The industrialized nations had decades of explosive economic growth, with a couple of unfortunate wars in the middle of all that. But wheeeee, wealth generated on incredible levels. Technological growth unheard of in history, people flying through the air in vessels powered by kerosene, personal horseless carriages for all, cities redesigned so that you live as far away from your smelly oil-or-coal-burning workplace as possible, who cares? Workers had their own magic carpets, homes built on the output of fabulously powerful energy juice.

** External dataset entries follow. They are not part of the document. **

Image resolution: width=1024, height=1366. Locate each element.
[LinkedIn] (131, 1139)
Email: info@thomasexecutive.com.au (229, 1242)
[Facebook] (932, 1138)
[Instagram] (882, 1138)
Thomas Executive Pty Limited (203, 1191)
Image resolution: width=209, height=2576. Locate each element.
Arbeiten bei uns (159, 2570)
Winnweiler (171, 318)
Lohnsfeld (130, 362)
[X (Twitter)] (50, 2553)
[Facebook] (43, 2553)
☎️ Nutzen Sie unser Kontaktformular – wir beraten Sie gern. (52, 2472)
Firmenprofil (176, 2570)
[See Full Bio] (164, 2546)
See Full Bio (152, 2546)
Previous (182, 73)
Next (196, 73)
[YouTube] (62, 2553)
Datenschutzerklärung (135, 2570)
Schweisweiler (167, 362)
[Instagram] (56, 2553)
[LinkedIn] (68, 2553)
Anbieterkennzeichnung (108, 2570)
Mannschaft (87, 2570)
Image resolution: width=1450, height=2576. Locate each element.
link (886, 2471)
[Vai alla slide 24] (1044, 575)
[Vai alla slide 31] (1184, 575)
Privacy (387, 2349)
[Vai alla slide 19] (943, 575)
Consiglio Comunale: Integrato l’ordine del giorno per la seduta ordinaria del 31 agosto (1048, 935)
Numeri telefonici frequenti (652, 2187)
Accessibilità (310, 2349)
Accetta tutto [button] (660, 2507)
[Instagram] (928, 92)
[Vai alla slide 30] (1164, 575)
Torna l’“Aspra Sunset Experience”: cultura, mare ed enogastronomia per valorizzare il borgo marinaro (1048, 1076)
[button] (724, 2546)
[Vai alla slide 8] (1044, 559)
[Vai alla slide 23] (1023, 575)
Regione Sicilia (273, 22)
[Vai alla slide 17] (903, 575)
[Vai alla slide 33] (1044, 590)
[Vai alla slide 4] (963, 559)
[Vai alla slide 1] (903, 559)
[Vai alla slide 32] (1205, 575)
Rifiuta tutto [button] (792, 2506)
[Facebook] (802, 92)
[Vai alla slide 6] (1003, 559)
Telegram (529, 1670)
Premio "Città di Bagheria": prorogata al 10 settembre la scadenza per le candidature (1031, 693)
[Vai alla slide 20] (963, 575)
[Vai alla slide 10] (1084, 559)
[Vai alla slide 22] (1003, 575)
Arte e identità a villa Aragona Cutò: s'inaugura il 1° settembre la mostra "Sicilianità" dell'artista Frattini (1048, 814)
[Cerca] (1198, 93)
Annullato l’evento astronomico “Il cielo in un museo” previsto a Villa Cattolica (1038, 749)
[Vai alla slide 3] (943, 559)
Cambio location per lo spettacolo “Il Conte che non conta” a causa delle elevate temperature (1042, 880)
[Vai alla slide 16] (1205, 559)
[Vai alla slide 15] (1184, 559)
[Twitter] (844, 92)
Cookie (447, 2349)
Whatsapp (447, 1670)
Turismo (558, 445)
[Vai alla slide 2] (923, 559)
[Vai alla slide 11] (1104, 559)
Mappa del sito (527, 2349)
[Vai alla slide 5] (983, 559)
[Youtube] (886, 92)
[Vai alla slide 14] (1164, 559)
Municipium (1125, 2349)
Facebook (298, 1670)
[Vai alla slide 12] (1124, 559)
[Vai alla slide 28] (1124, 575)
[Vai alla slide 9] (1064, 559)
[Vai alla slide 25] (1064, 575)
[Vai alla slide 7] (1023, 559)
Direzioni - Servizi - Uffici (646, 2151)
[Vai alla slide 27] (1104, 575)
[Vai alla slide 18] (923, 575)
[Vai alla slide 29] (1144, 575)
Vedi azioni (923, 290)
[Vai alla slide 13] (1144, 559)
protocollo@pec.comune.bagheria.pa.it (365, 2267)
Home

So, while the rich did indeed get richer, the workers got richer as well, albeit at a slower pace. This short-circuited Marx's theory of a worker-based overthrow of the system.


The end of the party

So this all works great until the amount of magic energy juice stops growing. There are finite amounts of the stuff in the ground, after all, and at some point, the easy-to-get stuff isn't going to be available in increasing quantities.

When that happens, you have to start getting out the more difficult stuff. There's a powerful incentive to improve technology to do this, just as they did three hundred years ago to get coal out of flooded mines, but there's a problem with technology; the more complex the technology, the smaller the productivity gains for increasing amounts of effort.

So while we're seeing technology develop to obtain tight shale oil, tar sands, and deep sea oil, it's not improving to the point where it's as cheap to obtain as it was previously. Greater and greater amounts of the wealth generated by the oil is devoted to getting more oil out of the ground. The result is decreasing levels of wealth being generated. And we know what that means.


Marx has the last laugh

Again, capitalism requires growth. Without it, it falls apart. It's called a depression. While it's not being trumpeted, the world is now in a depression (>2 years of global growth under 3%).

The cheap-to-obtain oil stopped growing in the middle of the last decade, and the world economy started spluttering shortly thereafter. There's still marginal growth, but it seems to be decreasing all the time, and the current economic malaise has gone on so long that it's now considered normal.

While wealth inequity is growing like crazy, this isn't some new condition, and it isn't causing the economic problems. It's a symptom. When the rain of money slows down, people like you and me are going to catch nothing, while the guys with the swimming-pool-sized buckets will keep amassing wealth.

In other words, when growth of wealth ends, we see the contradictions in the system that Marx saw when the ride was just getting started, before the flood of new wealth made us dizzy and happy.


So, where to go from here? I think we're never going to be as rich as we were before. Leveling the wealth is certainly the fair and right thing to do, but it's not going to make the system recover. The system is toast, we need to develop something else.

If that isn't done, I think that increasing levels of wealth inequity are going to result is social upheaval. Having seen what happened in the Soviet Union and China, I'm not as optimistic as Marx was about the outcome.

If I were super-rich, though? I'd be getting rid of as much excess wealth as possible before the pitchforks come out.